Yup! I have been very fortunate to work with extremely kind and empathetic senior engineers in the past. They have done wonderful jobs at using the code review process to teach instead of tear anyone down. I am always shocked at how many programmers become so aggressive about development. It might be silly, but I think the xkcd comic Ten Thousand is a great mantra: https://xkcd.com/1053/

Teaching people cool new ways to code should be fun, not an exercise in showing everyone the size of your ego.

Of course there are thresholds for competency. But if you find yourself having to destroy every PR from a developer you're probably toxic & insufferable.
When you're in these situations, you are faced with a challenge which isn't solved by code reviews no matter how illustrative, nice, or demeaning they are.

It's first solved by identifying what the cause is of their poor performance. Are they in over their head? Are they having personal problems which are distracting them? Are they experiencing burnout?

I've heard people say that they enjoy code reviews because it gives them latitude to be ruthless. After all, it's for the benefit of the business to not allow suboptimal code through, and it's just code.
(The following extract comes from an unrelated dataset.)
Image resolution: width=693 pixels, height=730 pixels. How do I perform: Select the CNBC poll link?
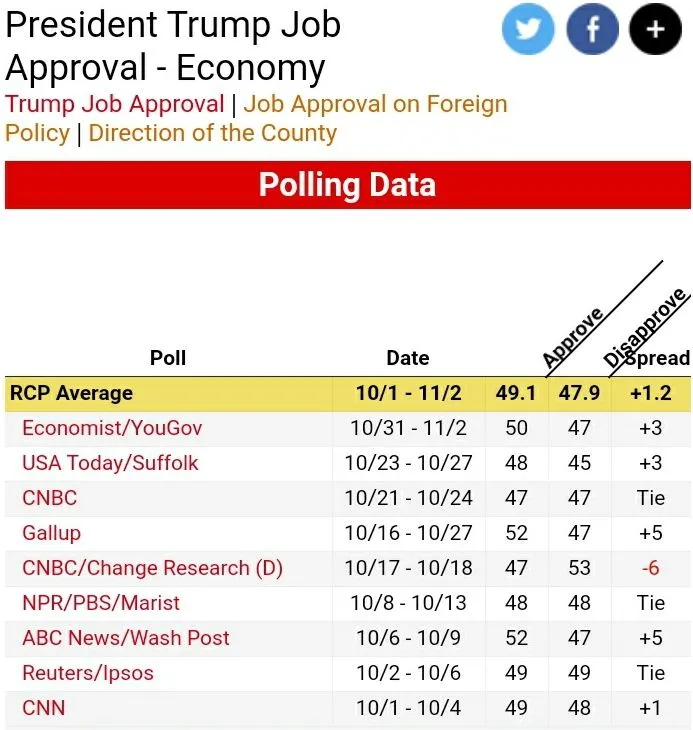pyautogui.click(x=49, y=498)
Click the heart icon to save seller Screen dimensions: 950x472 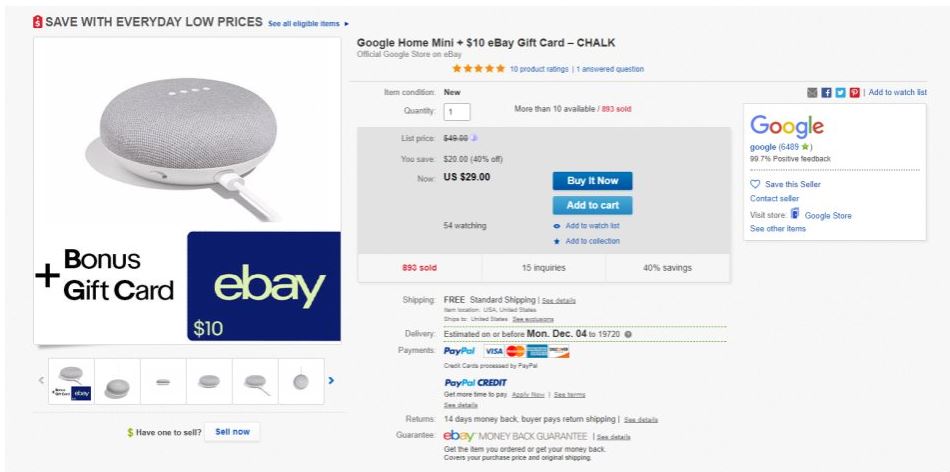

But frankly, I think that's a lame excuse and the easy way out.

There are people behind code, and while the code might suck, the people don't. Obviously, that doesn't mean you should let it through, but it does mean you should be at least professional, and preferably compassionate in how you review it.

A bad PR can mean soo many different things.

Ranging from "I wouldn't have implemented it that way" to "this opens up a huge security hole".

Security issues shouldn't be allowed in. But a lot of "maintainability" issues have negligible if any gains, and real costs like

it takes time to fix

could introduce new bugs

creates bad feelings between coworkers

> Why should be bad PRs ever be allowed for any reason?

Define bad PR. Are you sure that your definition of "bad" is accurate?